To find the expected value and variance of the distribution, we can use the formulas:

a) Expected Value:
The expected value is calculated by multiplying each possible value by its corresponding probability and summing them up.

E(X) = ΣXP(X)

Using the given mass density values, we have:
E(X) = (0 * 0.4) + (1 * 0.1) + (2 * 0.1) + (3 * 0.1) + (4 * 0.3)
E(X) = 0 + 0.1 + 0.2 + 0.3 + 1.2
E(X) = 1.8

Therefore, the expected value of the distribution is 1.8.

b) Variance:
The variance is calculated by subtracting the expected value from each possible value, squaring the result, multiplying by the corresponding probability, and summing them up.

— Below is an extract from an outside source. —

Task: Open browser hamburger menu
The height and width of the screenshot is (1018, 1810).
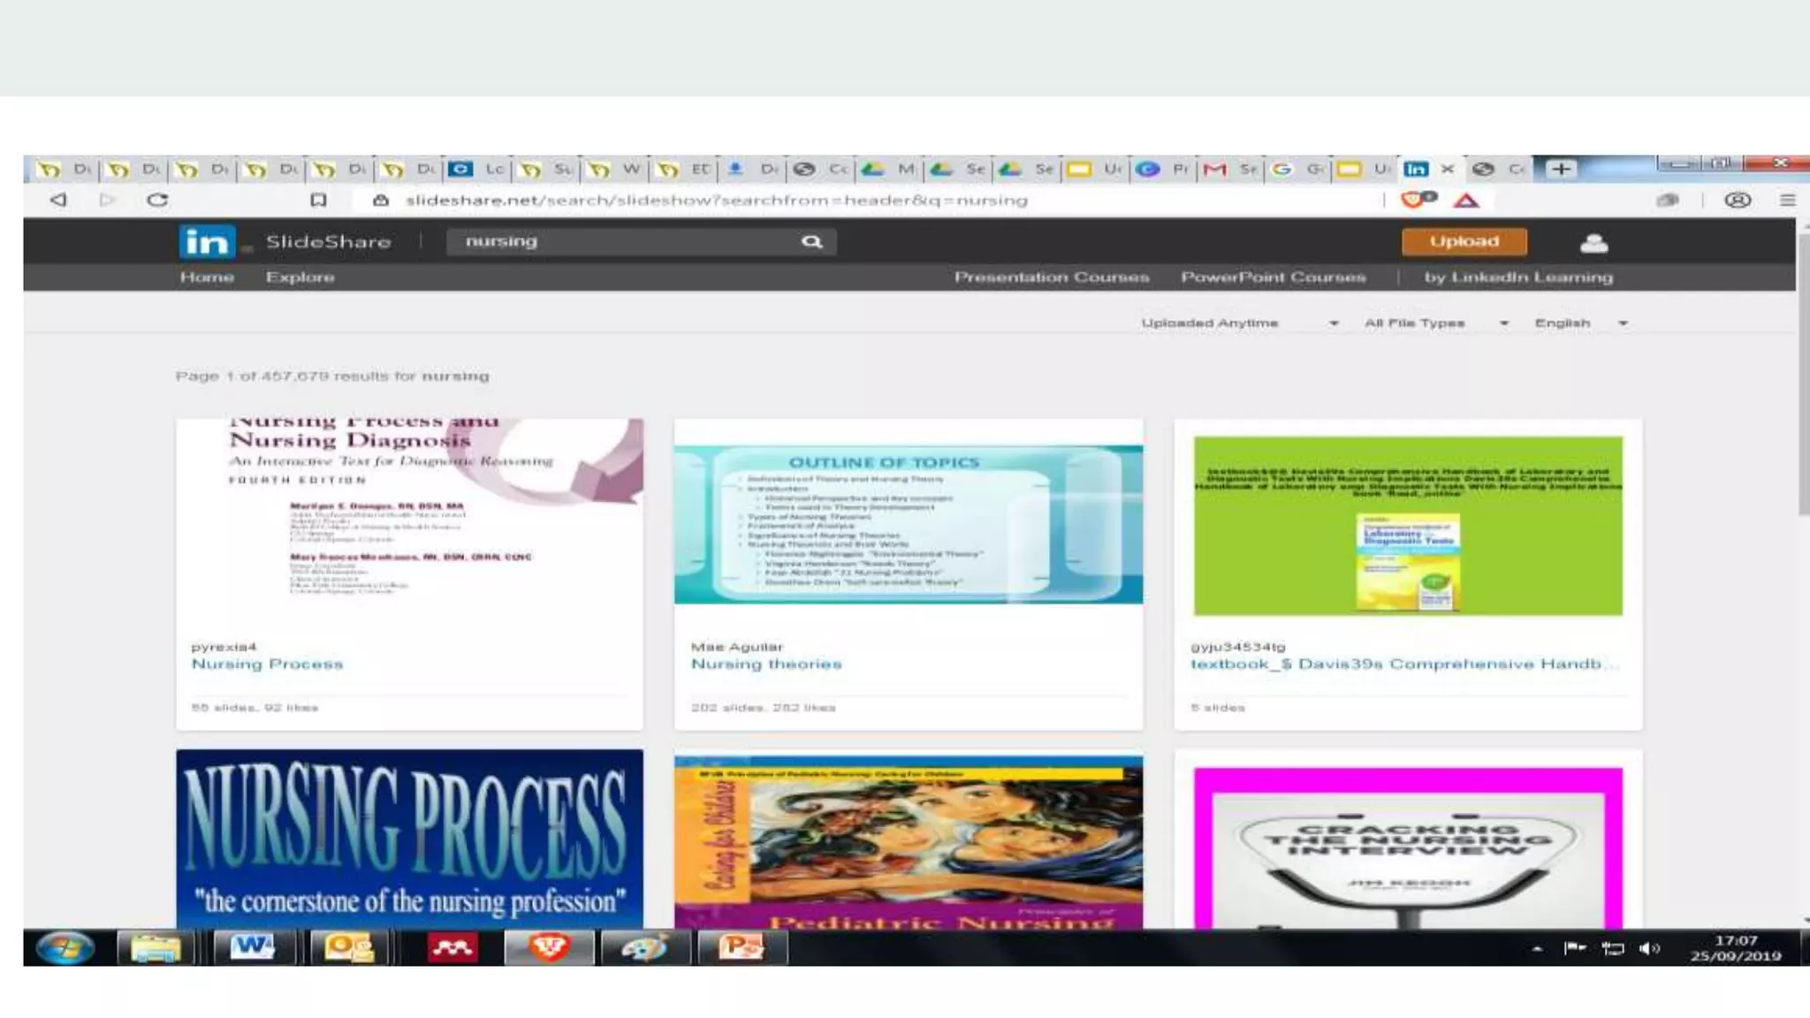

Var(X) = Σ[P(X)*(X - E(X))^2]

Using the given mass density values and expected value, we have:
Var(X) = (0.4 * (0 - 1.8)^2) + (0.1 * (1 - 1.8)^2) + (0.1 * (2 - 1.8)^2) + (0.1 * (3 - 1.8)^2) + (0.3 * (4 - 1.8)^2)
Var(X) = (0.4 * (-1.8)^2) + (0.1 * (-0.8)^2) + (0.1 * (0.2)^2) + (0.1 * (1.2)^2) + (0.3 * (2.2)^2)
Var(X) = (0.4 * 3.24) + (0.1 * 0.64) + (0.1 * 0.04) + (0.1 * 1.44) + (0.3 * 4.84)
Var(X) = 1.296 + 0.064 + 0.004 + 0.144 + 1.452
Var(X) = 2.96

Therefore, the variance of the distribution is 2.96.

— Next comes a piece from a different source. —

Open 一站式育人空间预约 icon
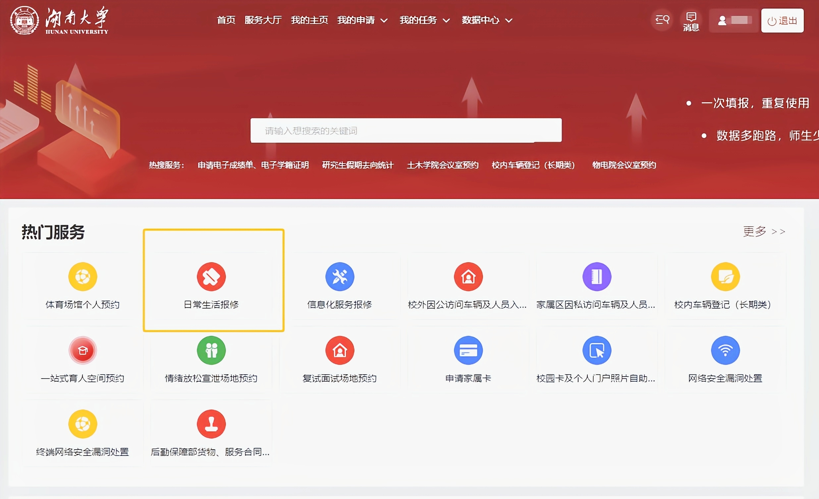819x499 pixels. tap(82, 350)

b) Proportion within 1 standard deviation of the mean:
To find the proportion of cars where the number of underinflated tires is within 1 standard deviation of the mean, we need to find the range of values within one standard deviation above and below the mean.

The standard deviation (σ) is the square root of the variance, which is √2.96 ≈ 1.72.

The range within one standard deviation of the mean is (mean - σ, mean + σ) = (1.8 - 1.72, 1.8 + 1.72) = (0.08, 3.52).

To find the proportion within this range, we need to sum up the probabilities of the values within this range:

P(X within range) = P(X = 1) + P(X = 2) + P(X = 3) = 0.1 + 0.1 + 0.1 = 0.3.

Therefore, for approximately 30% of cars, the number of underinflated tires will be within 1 standard deviation of the mean.